おぉー、本物の執事さんだー。しかもダージリンで会った執事さんより若いな。穴が空くように見ていたのかサッサーが苦笑いを浮かべる。


「なにか、気になることがありましたか」


「えーっと、ずいぶん若そうな執事さんだなと。30歳いってます?」


「今年で32歳になります。どうも私は、実年齢よりも若く見られるようですね」


「あら?サッサーの姿は、15年前からまったく変わってないわよね。私それがいつも不思議だわ」


もしかしてたまーにいる中学生から見た目変わらない人?でもパッと見で25歳位に見えるから昔は、浮いていたんじゃないだろうか。


「ちょっとそのキノコばっかり構ってないで陛下の話も聞きなさいよ」


「聞いてる。でも、話すこと…ない」


「どういう意味よ!」


マリアンヌが青筋を浮かべてスーを見る。まったくマリアンヌさんは短気だし、スーさんはマイペースすぎだ。

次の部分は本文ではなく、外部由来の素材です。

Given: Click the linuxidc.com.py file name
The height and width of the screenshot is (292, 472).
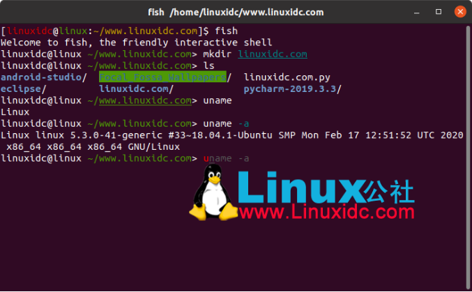Looking at the screenshot, I should (x=287, y=77).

「言葉が足りてないよスーさんは、聞くのが楽しいから聞き役に徹したいんだよね」


「そうなんですの?」


マリアンヌが聞くと返事の代わりなのかスーが頷いている。実際そう思っているかわからないがこうでも言わないと確実にマリアンヌがスーに突っかかるだろう。せっかくの美味しいお茶とお菓子が不味くなるような状況をつくりたくない。


「あなたは表情が変わらないからよくわからないのですのよ。楽しいならいいですわ」


「…ありがとう」


スーが笑顔でお礼を言うとマリアンヌが顔を真っ赤にして顔を背けた。この二人非常に可愛いんですが!ぎゅーってしちゃだめっすかね…。


「レグさん、なんか危ない想像をしていなかったか」


「いえ、まったく」


チアキが疑うような視線を私に向ける。背中にタラリと冷や汗が流れた。変態ギルドにいても自分が変態だとは言われたくない。そんな祈りが通じたのだろうか思わぬ助けが入る。

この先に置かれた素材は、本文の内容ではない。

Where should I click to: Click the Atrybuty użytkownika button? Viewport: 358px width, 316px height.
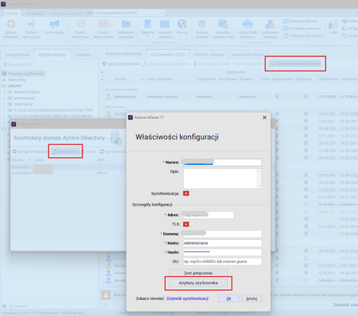199,283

「チアキさんは、男の方のような喋り方をなさるのね。なぜなのか聞いてもいいかしら」


「たしかに~気になりますねぇー」


「こちらの方が話慣れているからです。それと男避けの意味もあります」


「へ~」


男避けになるかな?逆に男慣れしてなさそうってよってこられるのではなかろうか。それにチアキさんほどの美少女では、言葉使いを変えたところで魅力は減らなそうだ。俗に女の子が僕という一人称を使うのが可愛いという人もいる。注意だけはしておこう。

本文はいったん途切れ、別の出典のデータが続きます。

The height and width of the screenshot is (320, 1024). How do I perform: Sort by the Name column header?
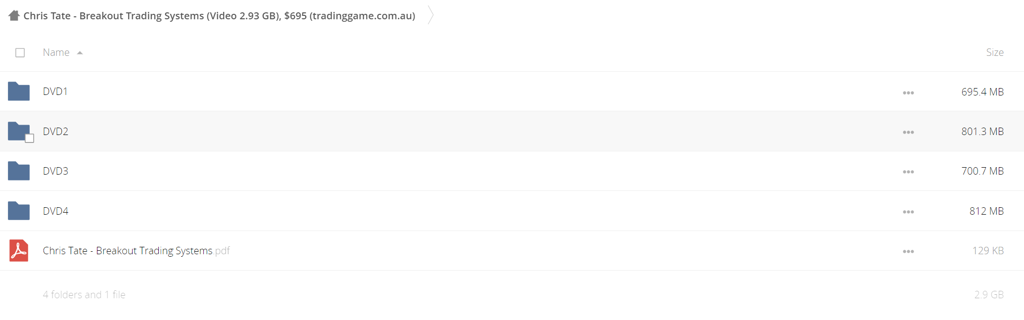click(x=56, y=52)
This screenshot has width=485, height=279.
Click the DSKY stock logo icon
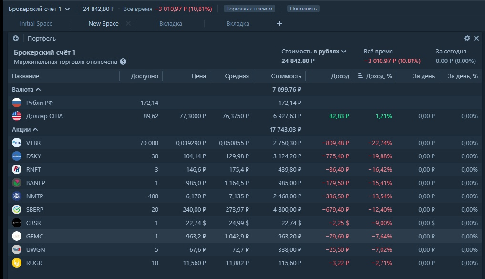(17, 156)
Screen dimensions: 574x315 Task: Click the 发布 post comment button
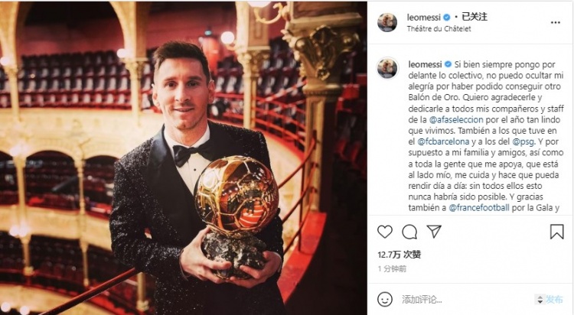point(555,300)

「変な人を引っかけないでくださいね。いくら言葉使いを変えてもチアキさんの魅力が半減するわけではないんですから」


私がそういうと賑やかだった席が静まりかえる。失言をした覚えはないのだがこの気まずさはなんなのだろう。


「レグさん天然タラシって言われたことありませんかぁ?」


「…いえ?」


男前とか姉御とか言われてたけど天然タラシなんて言われたことないな。などと考えると顔を赤くし私を指差す。


「君は、真面目な人間だと思っていたが俺の間違いだったようだ!この軽薄野郎」


「軽薄?軽々しく言葉を言った覚えはありません。どこか気にさわる内容がありましたか」


「チアキさんは、誉められて照れているのですわ」


「違う!そんなんじゃ…!」


チアキが陛下の言葉を否定するが、依然として顔が赤いのを見ると照れているというのが正しそうだ。事実を言っただけなんだけどね。それにしてもアリスが地味に私を蹴ってくるんだけどどうして?


「陛下そろそろ公務のお時間です」


「もうそんな時間なのね。では茶会はお開きにしましょう」


こうして茶会は、和やか?に幕を閉じた。